Meaningful Use Rule: Just the Beginning of Tightening Regulation of Electronic Health Records

Meaningful Use Rule: Just the Beginning of Tightening Regulation of Electronic Health Records

Yesterday the Centers for Medicare and Medicaid Services (CMS) announced its long-awaited rule specifying the requirements that physicians and other health care providers must meet in order to qualify for roughly $19 billion in federal subsidies for electronic health records. But the issuance of the rule, which runs 864 pages, will not end widespread concern about a lack of clarity of the required criteria.

In its proposed meaningful use rule, issued in January, CMS set forth numerous measures for hospitals and physicians to show they were using electronic records to improve quality of care. The measures address safety, patient engagements, care coordination, and privacy and security. During the comment period, many health groups, including the American Medical Association and the American Hospital Association, complained that the criteria were too ambitious and confusing. They asked for greater flexibility and more time to meet the requirements.

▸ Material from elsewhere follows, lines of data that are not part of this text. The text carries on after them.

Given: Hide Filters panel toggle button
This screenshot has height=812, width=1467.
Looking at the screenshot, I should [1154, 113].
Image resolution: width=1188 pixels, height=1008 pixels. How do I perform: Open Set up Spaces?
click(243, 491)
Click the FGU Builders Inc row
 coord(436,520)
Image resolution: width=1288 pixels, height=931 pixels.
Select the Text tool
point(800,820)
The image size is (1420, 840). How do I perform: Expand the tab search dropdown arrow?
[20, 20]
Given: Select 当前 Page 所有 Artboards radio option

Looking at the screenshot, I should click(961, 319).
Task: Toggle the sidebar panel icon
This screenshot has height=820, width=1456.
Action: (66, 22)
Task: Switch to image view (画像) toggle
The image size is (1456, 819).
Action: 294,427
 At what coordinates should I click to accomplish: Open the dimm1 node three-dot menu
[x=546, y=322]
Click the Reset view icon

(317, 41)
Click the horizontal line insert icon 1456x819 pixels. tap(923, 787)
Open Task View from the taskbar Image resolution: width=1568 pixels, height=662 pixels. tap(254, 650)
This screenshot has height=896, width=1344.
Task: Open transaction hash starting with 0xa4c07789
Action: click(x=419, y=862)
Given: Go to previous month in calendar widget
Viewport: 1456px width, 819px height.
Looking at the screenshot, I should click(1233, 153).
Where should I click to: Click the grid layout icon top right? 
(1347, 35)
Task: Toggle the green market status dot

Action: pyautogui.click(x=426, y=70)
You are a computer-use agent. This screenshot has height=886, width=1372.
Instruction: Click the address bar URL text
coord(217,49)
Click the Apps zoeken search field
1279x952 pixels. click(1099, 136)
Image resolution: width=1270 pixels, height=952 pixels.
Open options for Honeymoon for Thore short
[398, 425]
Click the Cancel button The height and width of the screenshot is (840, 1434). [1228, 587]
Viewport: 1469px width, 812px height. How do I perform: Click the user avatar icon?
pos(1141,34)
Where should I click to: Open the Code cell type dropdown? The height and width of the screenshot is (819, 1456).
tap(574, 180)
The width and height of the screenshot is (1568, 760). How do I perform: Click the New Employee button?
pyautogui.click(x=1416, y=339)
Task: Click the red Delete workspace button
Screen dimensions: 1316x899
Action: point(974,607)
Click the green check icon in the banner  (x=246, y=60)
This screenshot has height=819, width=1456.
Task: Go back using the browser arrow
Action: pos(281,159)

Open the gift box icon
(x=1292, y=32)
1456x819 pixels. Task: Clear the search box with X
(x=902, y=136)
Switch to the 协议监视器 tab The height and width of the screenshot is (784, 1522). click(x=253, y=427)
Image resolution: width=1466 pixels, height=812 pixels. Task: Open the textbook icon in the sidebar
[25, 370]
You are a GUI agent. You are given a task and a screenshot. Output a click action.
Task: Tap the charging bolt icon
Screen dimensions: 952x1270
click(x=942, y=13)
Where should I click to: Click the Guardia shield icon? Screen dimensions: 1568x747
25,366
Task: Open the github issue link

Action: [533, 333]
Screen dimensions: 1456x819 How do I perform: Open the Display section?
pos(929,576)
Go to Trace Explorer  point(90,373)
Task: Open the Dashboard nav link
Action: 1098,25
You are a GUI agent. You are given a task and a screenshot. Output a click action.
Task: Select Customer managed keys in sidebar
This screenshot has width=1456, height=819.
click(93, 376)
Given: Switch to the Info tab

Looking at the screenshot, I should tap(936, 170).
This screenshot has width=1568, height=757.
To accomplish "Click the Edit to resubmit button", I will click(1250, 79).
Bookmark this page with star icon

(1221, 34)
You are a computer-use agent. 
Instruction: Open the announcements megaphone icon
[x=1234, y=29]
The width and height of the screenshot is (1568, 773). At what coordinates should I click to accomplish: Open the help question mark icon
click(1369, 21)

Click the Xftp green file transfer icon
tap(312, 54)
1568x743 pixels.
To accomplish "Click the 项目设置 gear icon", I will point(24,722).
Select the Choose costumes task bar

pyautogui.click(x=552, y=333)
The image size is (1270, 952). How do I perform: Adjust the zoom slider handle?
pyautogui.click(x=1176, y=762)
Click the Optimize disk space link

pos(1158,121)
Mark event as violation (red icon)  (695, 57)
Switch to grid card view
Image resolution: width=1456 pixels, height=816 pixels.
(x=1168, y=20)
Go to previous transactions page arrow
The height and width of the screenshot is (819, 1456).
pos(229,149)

The final rule appropriately abandons the initial all-or-nothing approach and offers health care providers some amount of flexibility, allowing alternative ways of demonstrating meaningful use. But this is not the end of the process. More rulemaking is forthcoming. CMS will set further meaningful use criteria in two additional stages between today’s issuance and 2013, with the final stage covering payment year 2015 and thereafter. CMS will tighten the requirements at each step.

Thus, uncertainties and doubts remain about which systems will qualify for payments, increasing investment risk and reducing the incentives to innovate in a rapidly evolving environment. Future regulatory uncertainty will hold back health care providers and software developers as they contemplate the investments they must make in order for the benefits of electronic health records to be realized. Uncertainty can slow innovation and adoption of electronic health records, contrary to the intent of the subsidies.